A busca por motoristas qualificados, aliada às iniciativas de diversidade e inclusão, tem incentivado cada vez mais empresas a ampliar a participação feminina em suas equipes.

Nos últimos anos, transportadoras, operadores logísticos e entidades do setor passaram a investir em programas de capacitação, desenvolvimento profissional e contratação de mulheres para funções operacionais, contribuindo para reduzir barreiras históricas da profissão.

Segundo o Serviço Social do Transporte e Serviço Nacional de Aprendizagem do Transporte (SEST SENAT), ações voltadas à qualificação profissional são fundamentais para ampliar o acesso das mulheres ao transporte rodoviário e suprir a demanda crescente por mão de obra especializada.

Mais diversidade fortalece o setor

A ampliação da participação feminina beneficia não apenas as profissionais, mas também o próprio transporte rodoviário.

Equipes mais diversas contribuem para ampliar a oferta de mão de obra qualificada, estimular novas perspectivas na operação e fortalecer a sustentabilidade do setor diante da crescente demanda por motoristas profissionais.

À medida que empresas, entidades e o poder público investem em qualificação, infraestrutura e inclusão, a tendência é que cada vez mais mulheres encontrem oportunidades para construir carreira nas estradas.

Planilha de Acerto de Motoristas mulheres

Como ingressar na profissão de caminhoneira?

Para atuar como motorista profissional no transporte rodoviário de cargas, é necessário atender aos requisitos previstos na legislação brasileira.

Entre eles estão:

  • possuir a Carteira Nacional de Habilitação (CNH) na categoria compatível com o veículo (C, D ou E);
  • cumprir o tempo mínimo de habilitação exigido para cada categoria;
  • realizar o curso especializado para transporte de cargas, quando aplicável;
  • manter a documentação e os exames obrigatórios em dia.

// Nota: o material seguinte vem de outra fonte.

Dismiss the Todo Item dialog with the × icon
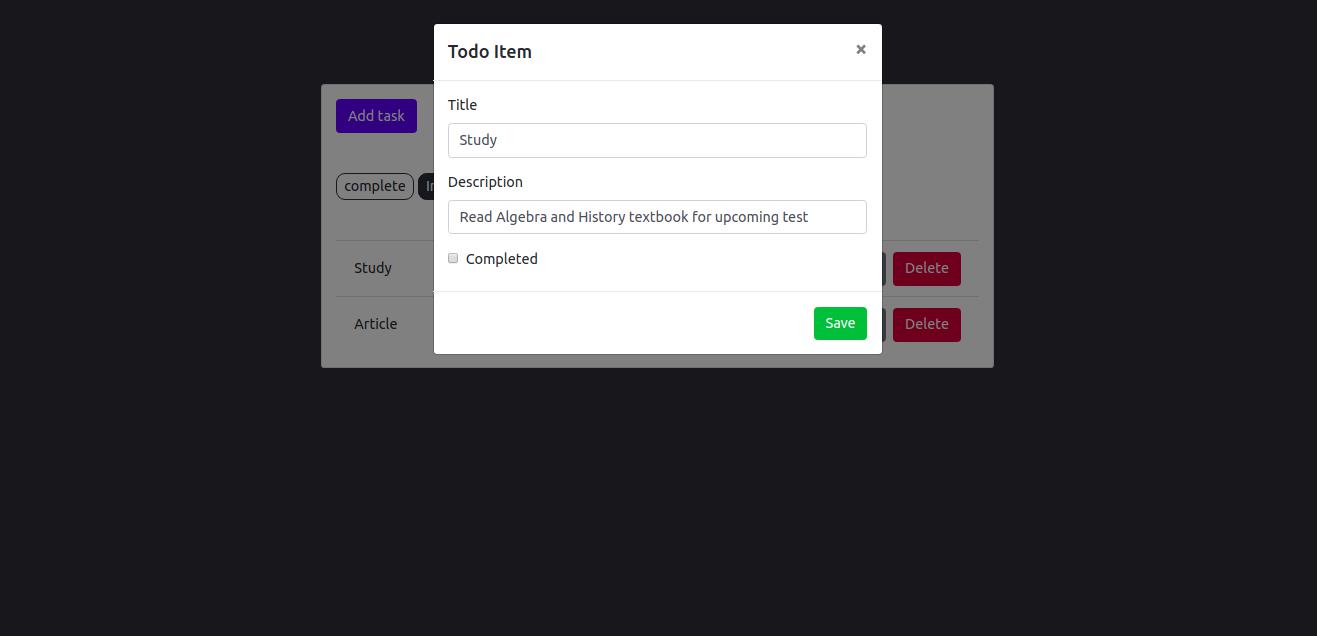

Além da formação técnica, investir em cursos de atualização e direção defensiva pode ampliar as oportunidades de trabalho e contribuir para uma condução mais segura.

As exigências para habilitação e formação de condutores podem ser consultadas na Secretaria Nacional de Trânsito (Senatran).

Cada vez mais mulheres fazem parte da transformação do transporte

A presença feminina no transporte rodoviário de cargas ainda enfrenta desafios, mas os avanços dos últimos anos mostram que o setor está em transformação.

Com mais oportunidades de qualificação, iniciativas de inclusão e investimentos em infraestrutura, cresce também o número de mulheres que escolhem construir carreira nas estradas.

Essa evolução fortalece o transporte como um todo, ampliando a diversidade, atraindo novos profissionais e contribuindo para um mercado cada vez mais preparado para atender às demandas da logística brasileira.